What's new: Mitchell L. Gordon and colleagues at Stanford introduced a method to control bias in machine learning model outputs. Their jury learning approach models a user-selected subset of the annotators who labeled the training data.
Key insight: A typical classifier mimics how an average labeler would annotate a given example. Such output inevitably reflects biases typically associated with an annotator’s age, gender, religion, and so on, and if the distribution of such demographic characteristics among labelers is skewed, the model’s output will be skewed as well. How to correct for such biases? Instead of predicting the average label, a classifier can predict the label likely to be applied by each individual in a pool of labelers whose demographic characteristics are known. Users can choose labelers who have the characteristics they desire, and the model can emulate them and assign a label accordingly. This would enable users to correct for biases (or select for them).

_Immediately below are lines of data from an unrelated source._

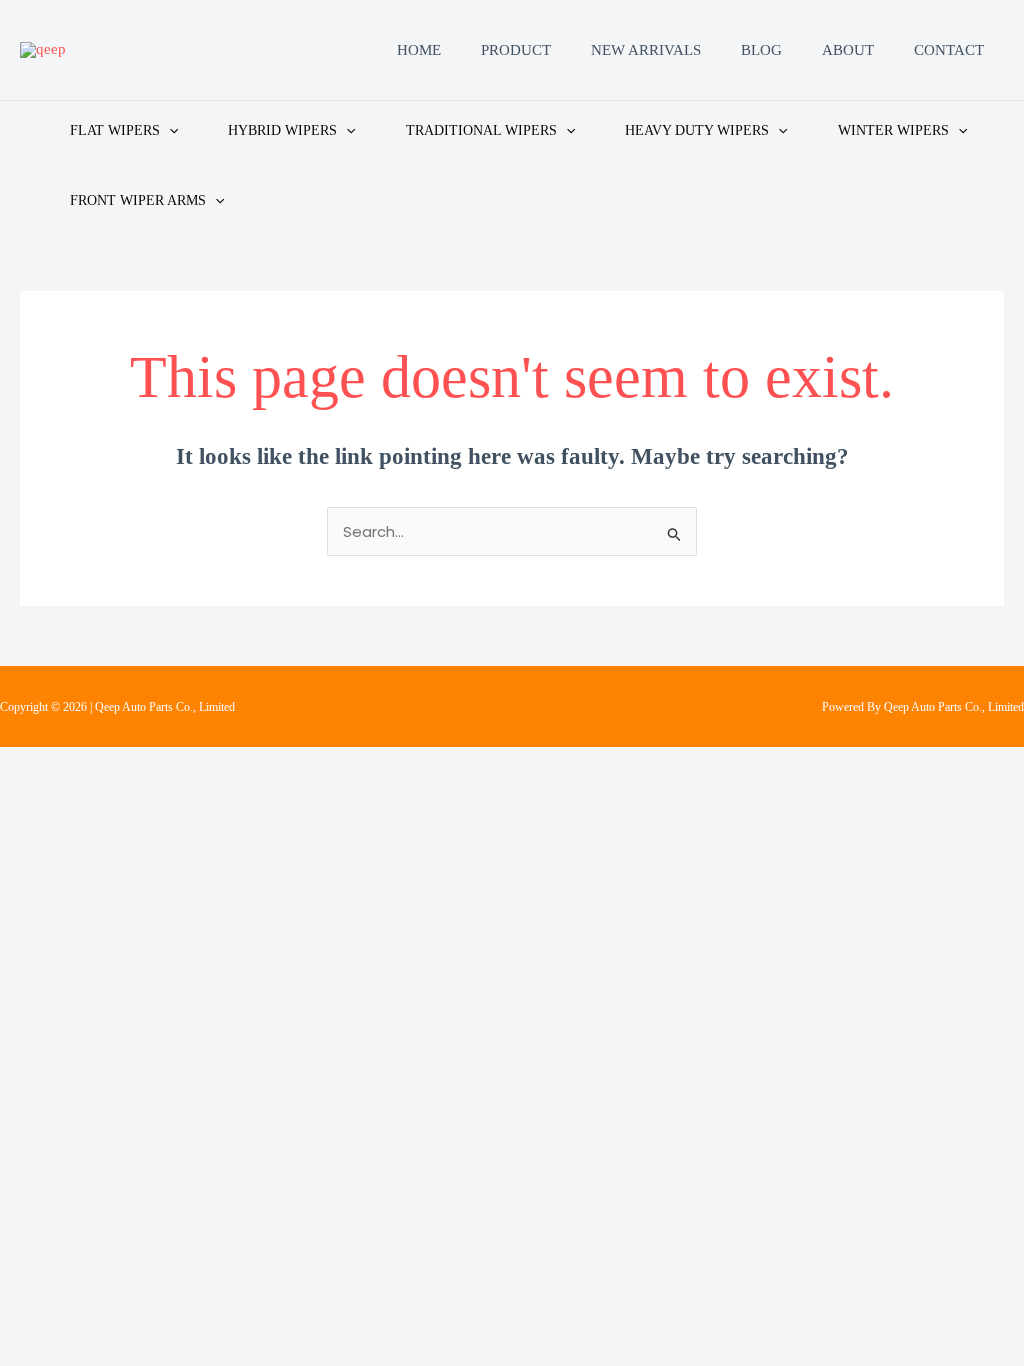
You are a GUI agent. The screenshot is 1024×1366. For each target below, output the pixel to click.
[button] (169, 130)
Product (516, 50)
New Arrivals (646, 50)
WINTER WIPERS (893, 130)
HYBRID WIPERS (282, 130)
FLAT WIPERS (115, 130)
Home (419, 50)
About (848, 50)
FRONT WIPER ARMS (138, 200)
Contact (949, 50)
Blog (761, 50)
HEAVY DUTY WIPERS (697, 130)
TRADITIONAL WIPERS (481, 130)
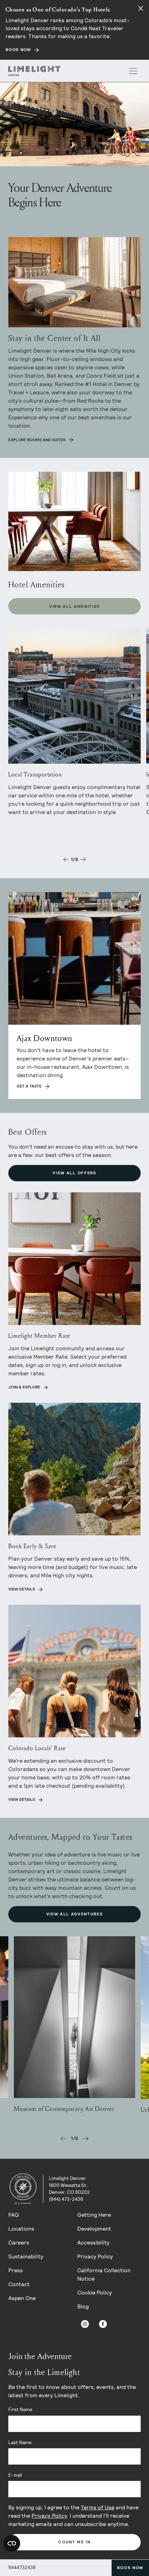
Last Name (20, 2442)
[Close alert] (140, 8)
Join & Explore (24, 1387)
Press (15, 2270)
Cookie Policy (94, 2292)
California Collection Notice (104, 2274)
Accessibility (93, 2242)
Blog (83, 2306)
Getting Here (94, 2214)
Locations (21, 2228)
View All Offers (74, 1173)
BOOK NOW (18, 49)
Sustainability (25, 2256)
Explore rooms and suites (36, 440)
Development (94, 2228)
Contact (19, 2284)
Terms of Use (97, 2507)
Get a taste (29, 1086)
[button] (66, 859)
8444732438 (22, 2567)
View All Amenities (74, 606)
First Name (20, 2409)
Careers (18, 2242)
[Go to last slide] (63, 2138)
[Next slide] (85, 2138)
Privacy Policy (95, 2256)
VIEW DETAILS (21, 1799)
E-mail (15, 2475)
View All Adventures (74, 1914)
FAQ (13, 2214)
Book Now (130, 2567)
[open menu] (133, 70)
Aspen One (22, 2298)
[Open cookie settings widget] (11, 2543)
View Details (21, 1589)
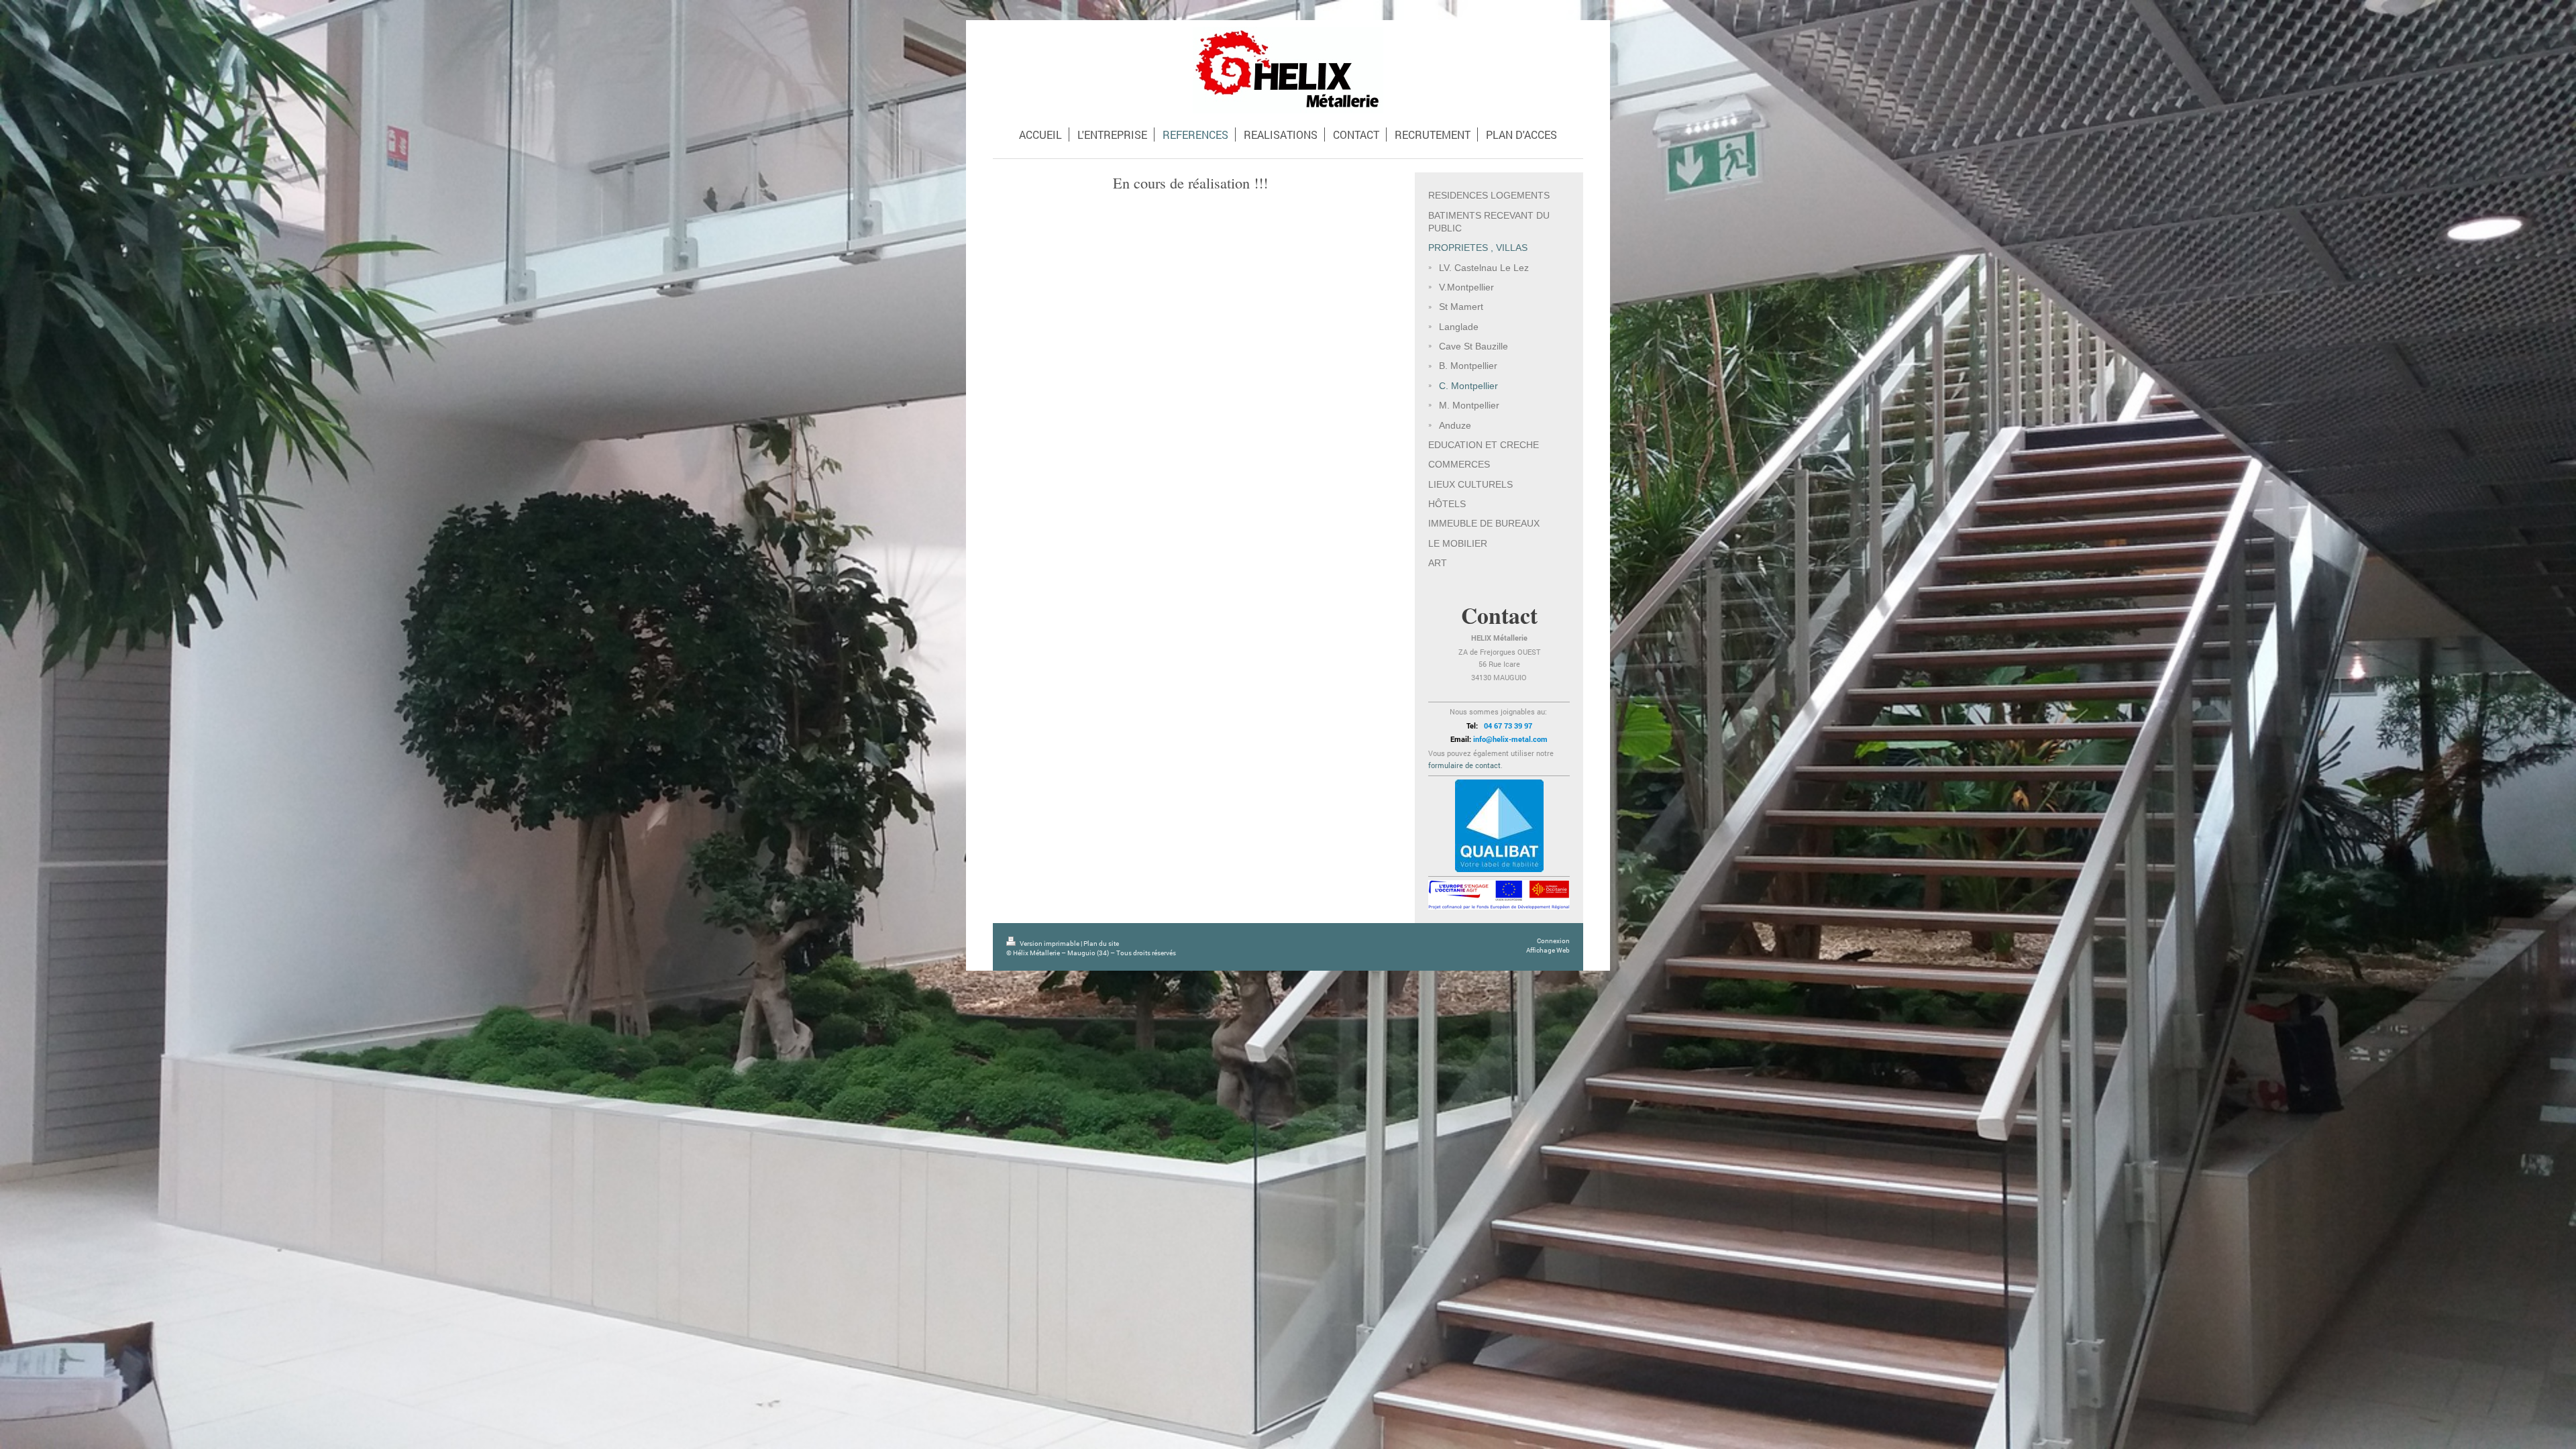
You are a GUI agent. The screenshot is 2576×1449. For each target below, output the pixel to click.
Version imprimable (1049, 943)
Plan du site (1101, 943)
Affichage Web (1548, 950)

How it works: The authors used jury learning to train a classifier to mimic the ways different annotators label the toxicity of social media comments. The dataset comprised comments from Twitter, Reddit, and 4Chan.
- From a group of 17,280 annotators, five scored each comment from 0 (not toxic) to 4 (extremely toxic). In addition, each annotator specified their age, gender, race, education level, political affiliation, whether they’re a parent, and whether religion was an important part of their lives.
- BERTweet, a natural language model pre-trained on tweets in English, learned to produce representations of each comment. The system also learned embeddings for each annotator and demographic characteristic.
- The authors concatenated the representations and fed them into a Deep & Cross Network, which learned to reproduce the annotators’ classifications.
- At inference, the authors set a desired demographic mix for the virtual jury. The model selected 12 qualified annotators at random. Given a comment, the model predicted how each member would classify it and chose the label via majority vote.
- The authors repeated this process several times to render classifications by many randomly selected juries of the same demographic composition. The median rating provided the label.
Results: The authors evaluated their model’s ability to predict labels assigned by individual annotators. It achieved 0.61 mean average error, while a BERTweet fine-tuned on the dataset achieved 0.9 mean average error (lower is better). The authors’ model achieved fairly consistent error rates when estimating how annotators of different races would label examples: Asian (0.62), Black (0.65), Hispanic (0.57), White (0.60). In contrast, BERTweet’s error rate varied widely with respect to Black annotators: Asian (0.83), Black (1.12), Hispanic (0.87), White (0.87). The authors’ model, which focused on estimating labels assigned by individuals, also outperformed a similar model that was trained to predict decisions by demographic groups, which scored 0.81 mean average error.
Why it matters: Users of AI systems may assume that data labels are objectively true. In fact, they’re often messy approximations, and they can be influenced by the circumstances and experiences of individual annotators. The jury method gives users a way to account for this inherent subjectivity.
We're thinking: Selecting a good demographic mix of labelers can reduce some biases and ensure that diverse viewpoints are represented in the resulting labels — but it doesn’t reduce biases that are pervasive across demographic groups. That problem requires a different approach.